The recorded waveforms of the turn-on and turn-off behavior are shown in Figure 13 and Figure 14, respectively. The outstanding performance of the SiC PiN diode is plagued by the parasitic elements of the test circuit. Nevertheless, hard turn-on waveforms for a bus voltage of 2750 V and a current of 18.5 A show a very fast switching with low losses. The SiC PiN diode turns on in less than 100 ns for a di/dt = 311 A/µs and a dV/dt = −32 V/ns. The resulting turn-on energy is very low (E_ON = 0.53 mJ).
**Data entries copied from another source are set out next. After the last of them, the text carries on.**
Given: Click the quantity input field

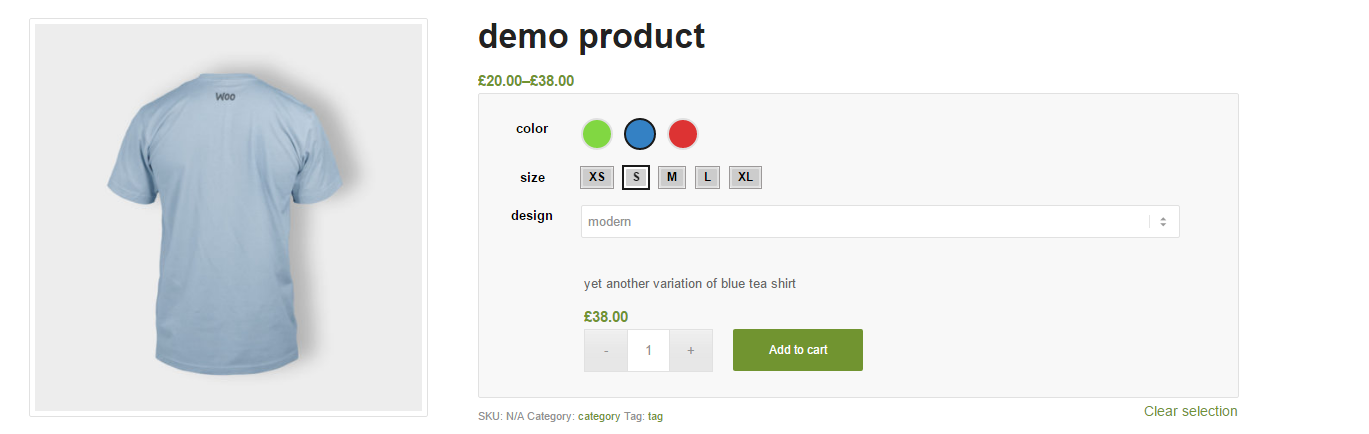Looking at the screenshot, I should [649, 350].
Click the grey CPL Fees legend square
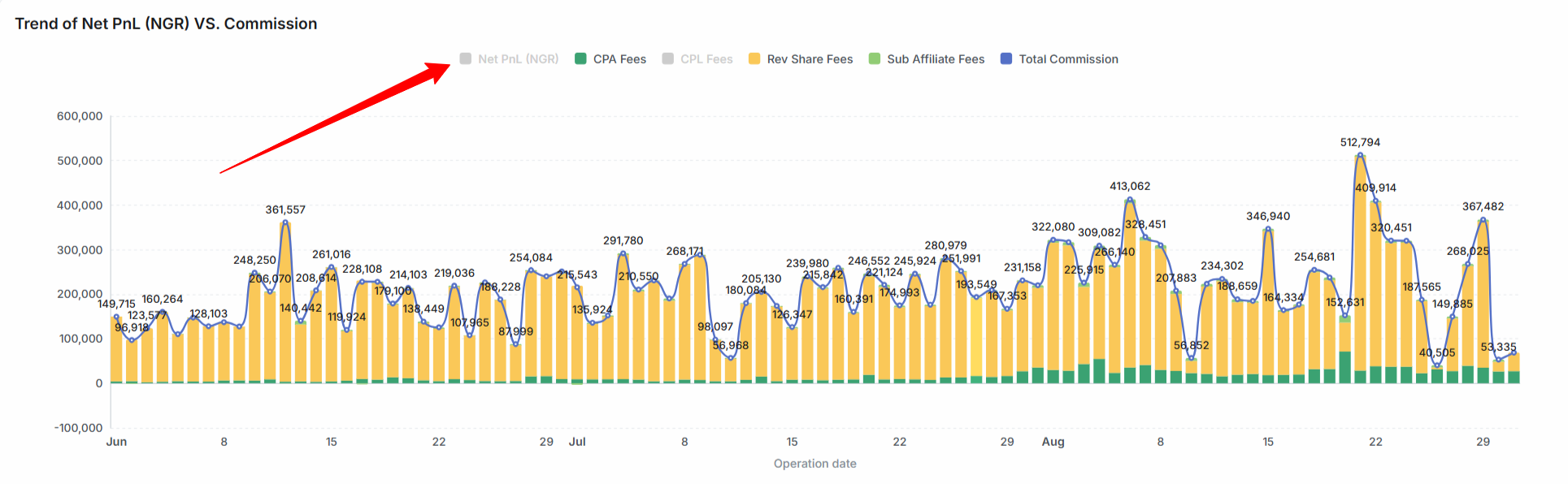Viewport: 1568px width, 484px height. [667, 58]
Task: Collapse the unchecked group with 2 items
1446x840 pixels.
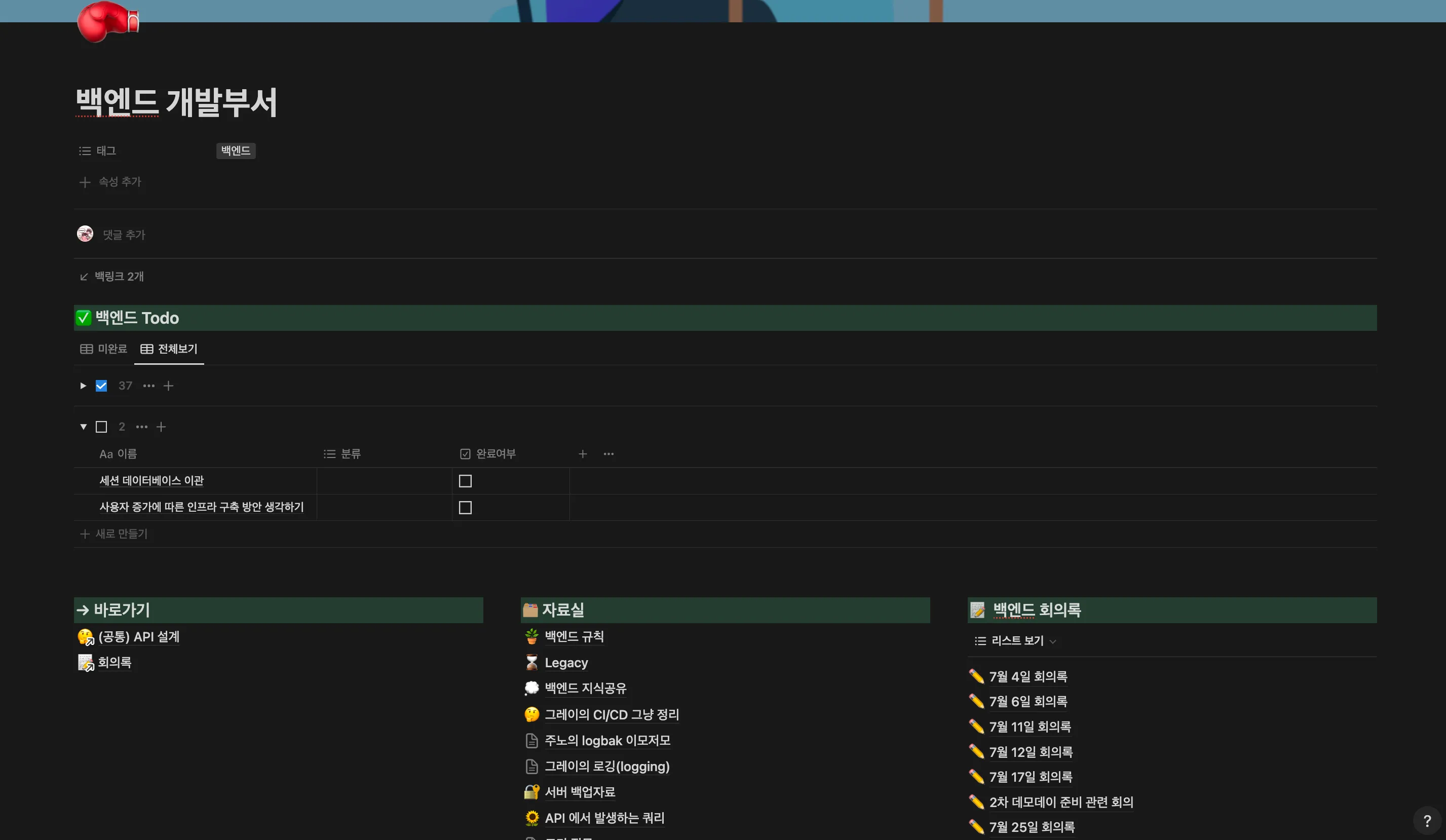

It is true that for turn-on operation there is room left for the bus voltage to be increased, but that would be too much risk to take since the most demanding conditions are met at a turn-off. As a matter of fact, due to parasitic inductances, an important overvoltage appears at a turn-off. As can be seen in Figure 14, the actual overvoltage is very important and almost undamped oscillations are observed. This is certainly due to the non-optimized layout of the test circuit because of the targeted 10 kV applied voltage. During these oscillations, the current in the diode becomes positive several times, which indicates a great contribution of the capacitive current. This situation can be very dangerous for the switch, as the high dV/dt and di/dt may induce EMC issues in the gate driver or/and high overvoltage on the switch side and lead to catastrophic failure. Nevertheless, the 10 kV SiC PiN diode handles the high dV/dt = 474 V/ns and high di/dt = −4.2 A/ns without apparent impact. Turn-off time can be estimated to less than 300 ns in these conditions. The turn-off energy is evaluated to E_OFF = 6.1 mJ whereas the reverse recovery charge is calculated to be Q_RR = 4.1 µC. The current devices outrun the previous generation devices, both in terms of static and switching characteristics [39].

6. Conclusions

To the knowledge of the authors, this is the first time that high voltage and high current switching of a 10 kV 50 A SiC PiN device is reported. The switching performance of the device is proven to be outstanding, both from the static- and the dynamic/switching point of view. The design has been optimized and the fabrication has been matured. Static performance shows that the device makes use of the resistivity modulation from room temperature to 125 °C. Switching during the high-injection mode operation is carried out so fast that the parasitic elements of the test circuit become a limiting factor.

In the future, improvements to test circuit layout may allow for higher bus voltage and higher current operation of the device. Stress tests have to be carried out both in and out of the safe operating area (SOA) to assess the robustness and the reliability of the 10 kV PiN SiC diodes. Bipolar degradation tests have to be carried out.